Feb 1, 2010

More unsolicited thoughts on movies just seen:

I have an addiction to period films. I'll see anything with a corset or a costume. I have a latent desire to be a set decorator or production designer...or maybe just wear a corset. I'm not sure which. Anyway, I think I'd have done well (with all three). Since that didn't happen, I have to get my fix as an audience member. I saw these three just recently:

Me and Orson Welles: I liked it. Christian McKay (who plays Welles) is incredible. Mainly it made me wish I had seen The Mercury theater's production of Julius Caesar, parts of which are recreated beautifully. Zac Efron's prettiness is very distracting, especially when he asks Claire Danes' character (I paraphrase): "What's it like to be a beautiful girl?" Puh-lease...like he doesn't know. Anyway, he's infinitely prettier than she is, and that's just distracting.
It was a bit rambling, but I found it to be good.

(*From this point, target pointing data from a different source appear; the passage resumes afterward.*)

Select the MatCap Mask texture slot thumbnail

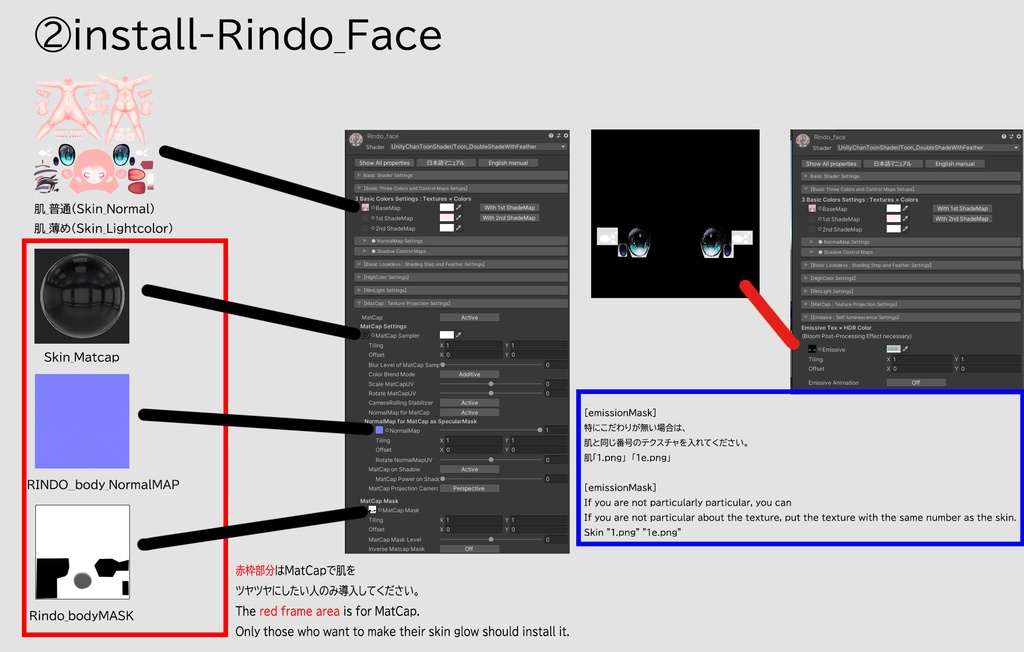371,509

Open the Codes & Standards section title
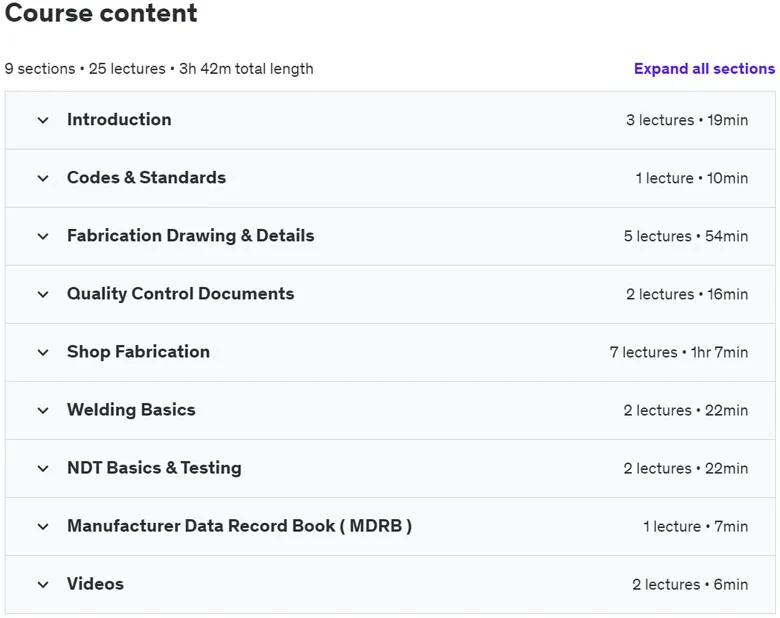pos(146,178)
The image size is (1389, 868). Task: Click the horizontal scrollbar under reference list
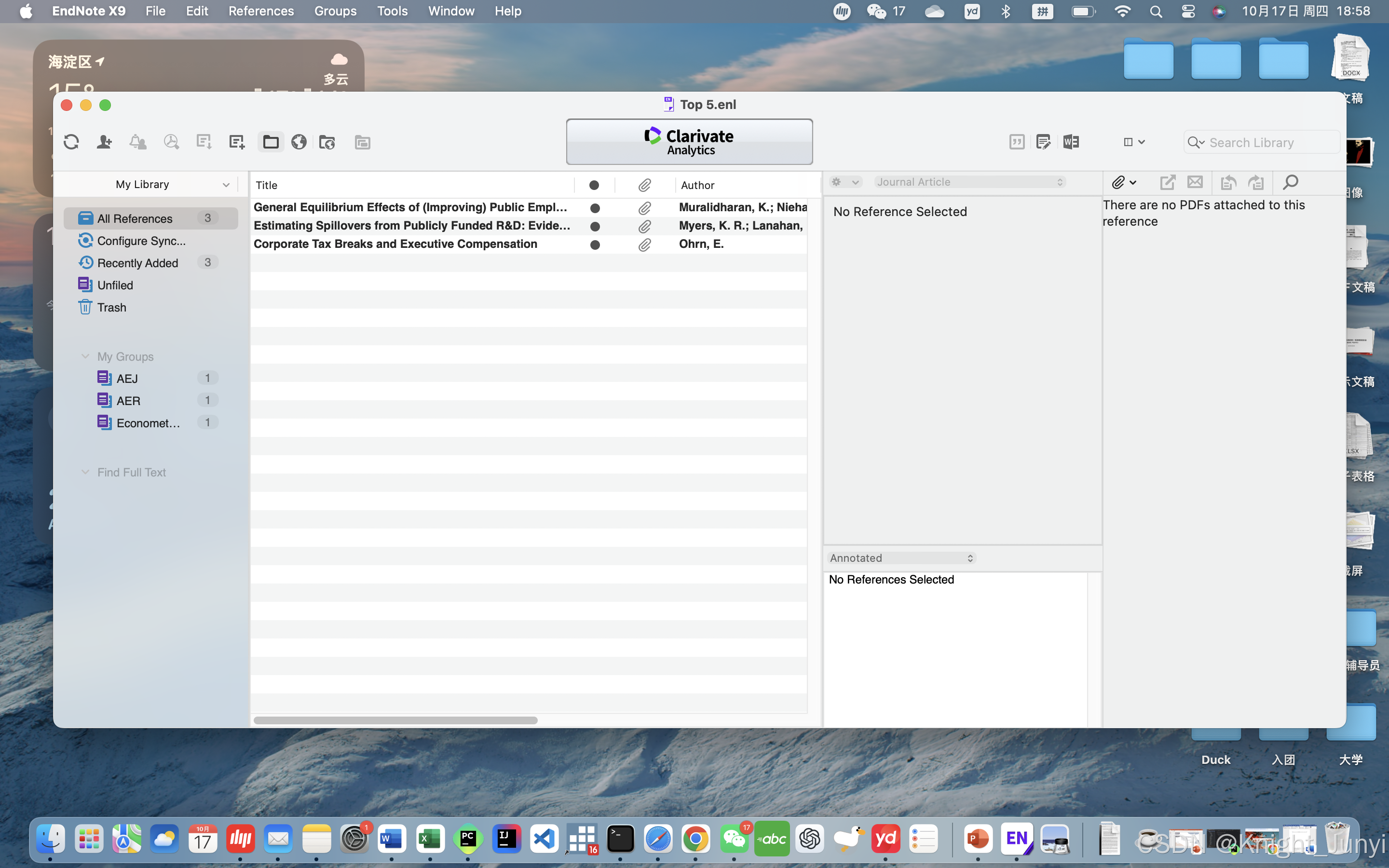[395, 720]

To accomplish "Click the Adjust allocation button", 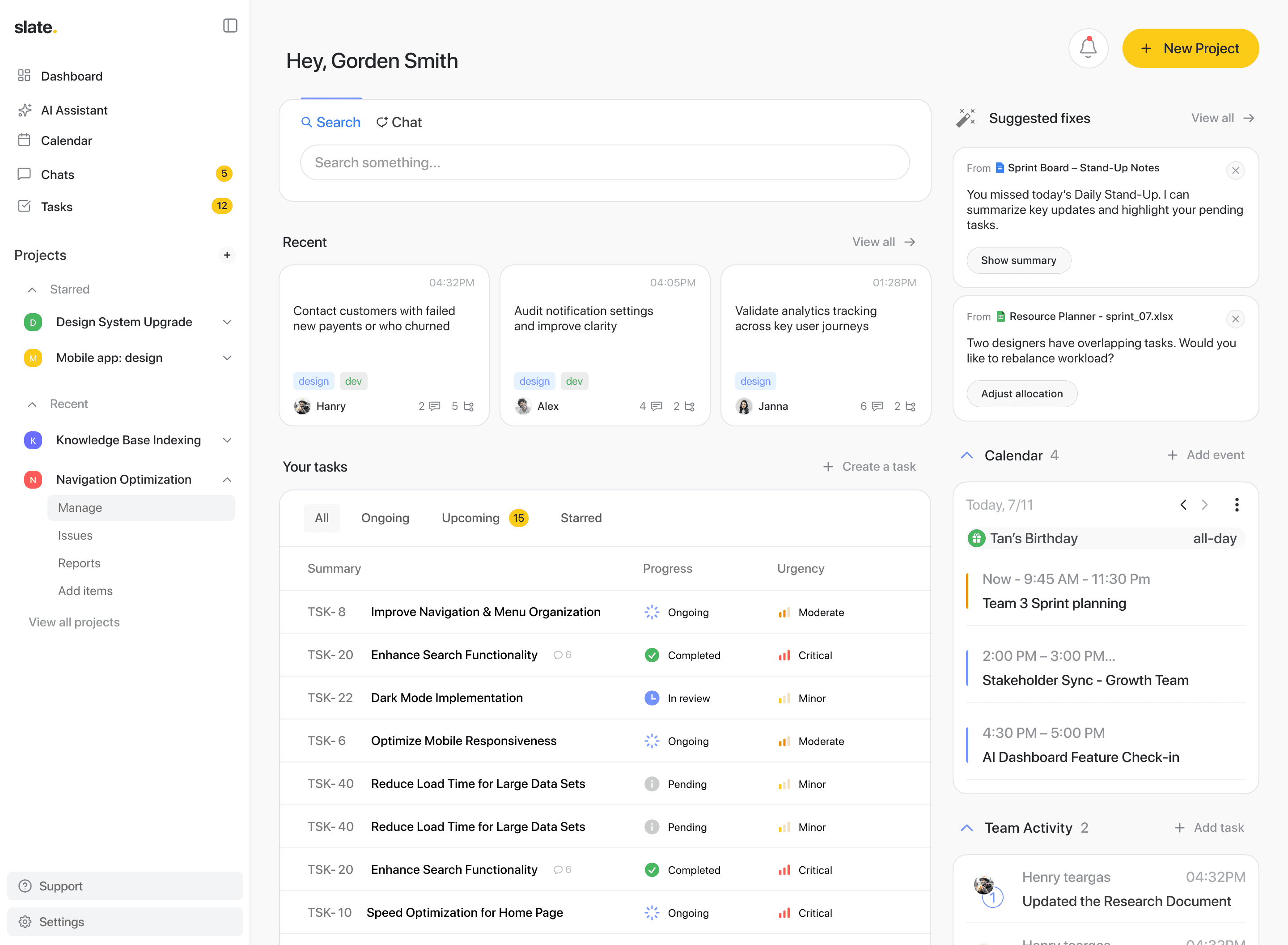I will click(1021, 394).
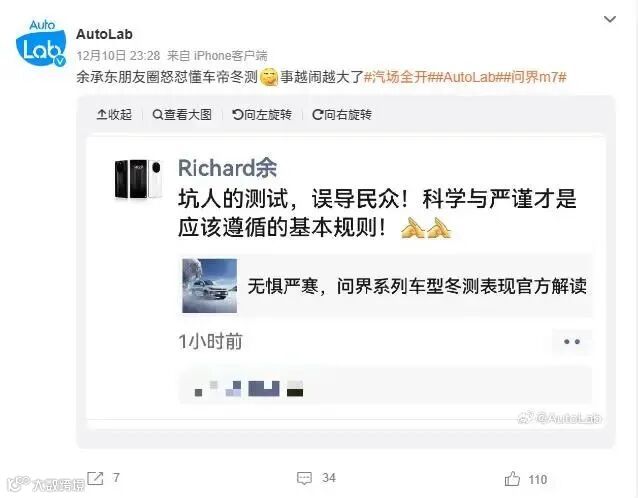Click the iPhone客户端 source link
Viewport: 638px width, 498px height.
coord(230,56)
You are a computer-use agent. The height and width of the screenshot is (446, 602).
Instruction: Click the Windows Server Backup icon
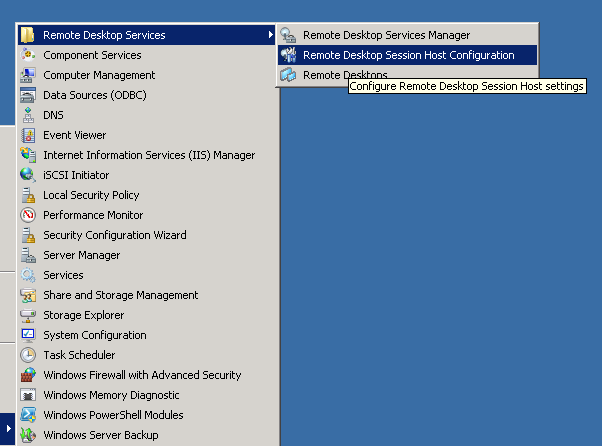point(28,435)
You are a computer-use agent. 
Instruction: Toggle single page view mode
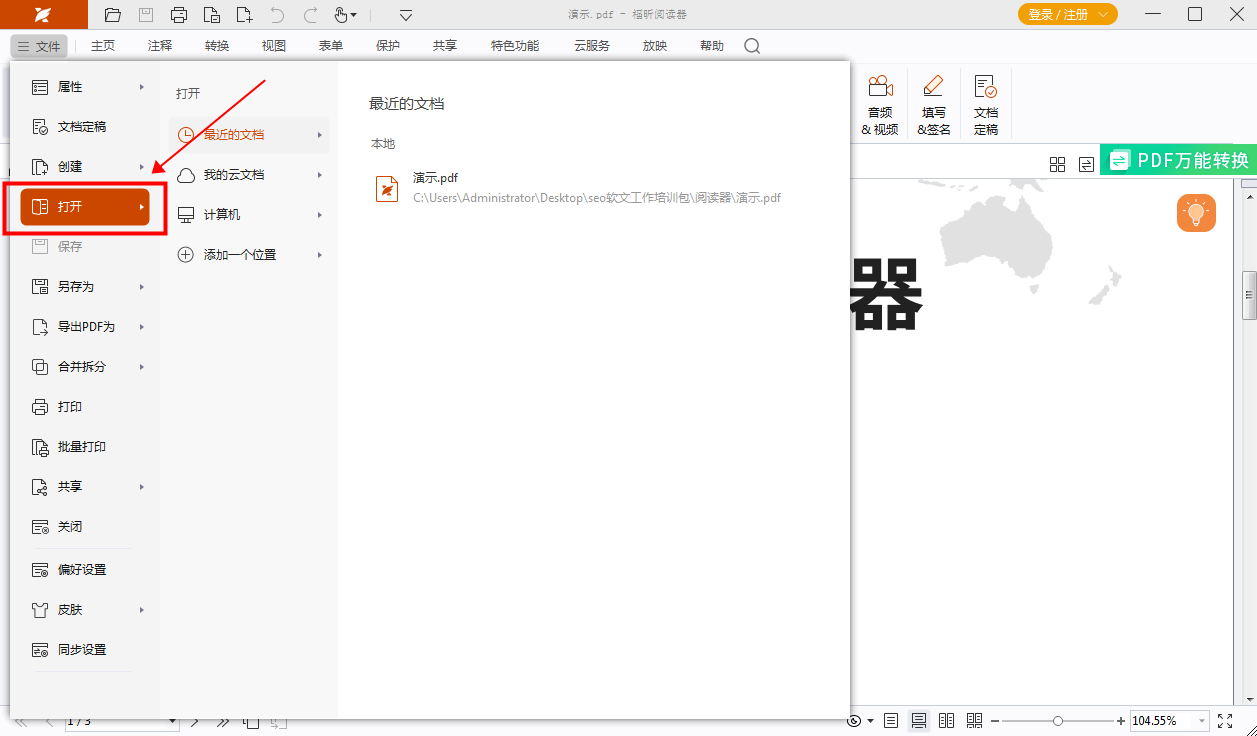[889, 720]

Little Ashes: Along with the pedophile-o-gram, I got this in the mail this week. It wasn't worth the wait at all. The sex scene is all too brief (come on,you know that's the only reason to see it), and the production values are shoddy. It looks like a mid-eighties film set in the 1920s if that makes any sense. Robert Pattinson acquits himself well enough, I suppose (I'd never seen him in anything else, but he's nothing earth shattering.) He looks nothing like Dali, however. The other actor does a fairly good job as Lorca (even looks a bit like him), but the script is just not that good. (F.P.: I wouldn't rush it to the head of your queue, if I were you.)



(this youtube clip is ...umm...so much better than the movie...in so many ways. Maybe if the movie had been scored by American Idol contestants, it would have made more money)


Bright Star: It was a perfect storm for me to love it. Keats is one of my favorite poets of all time. Ben Whishaw (more on the film and him later perhaps) looks nothing like the young Keats however. Abbie Cornish is wonderful, the sort of stuff Oscar™ seems to love. The production values are wonderful and, needless to say, the story is very poignant. I really liked how it managed to work all the cliches of Romanticism (in both regards) without seeming too mannered...again, if that makes any sense. Anyway, I liked it. Except for "An Education" I think it's been my favorite movie of the past few months.



1 comment:

Marshall said...

I haven't seen any of those three movies yet. Thanks for the reviews. I do want to see Me and Orson Welles.

I've never heard of Bright Star. I did my high school senior year term paper on Keats. (I've always liked him too.) I'll have to see this movie now.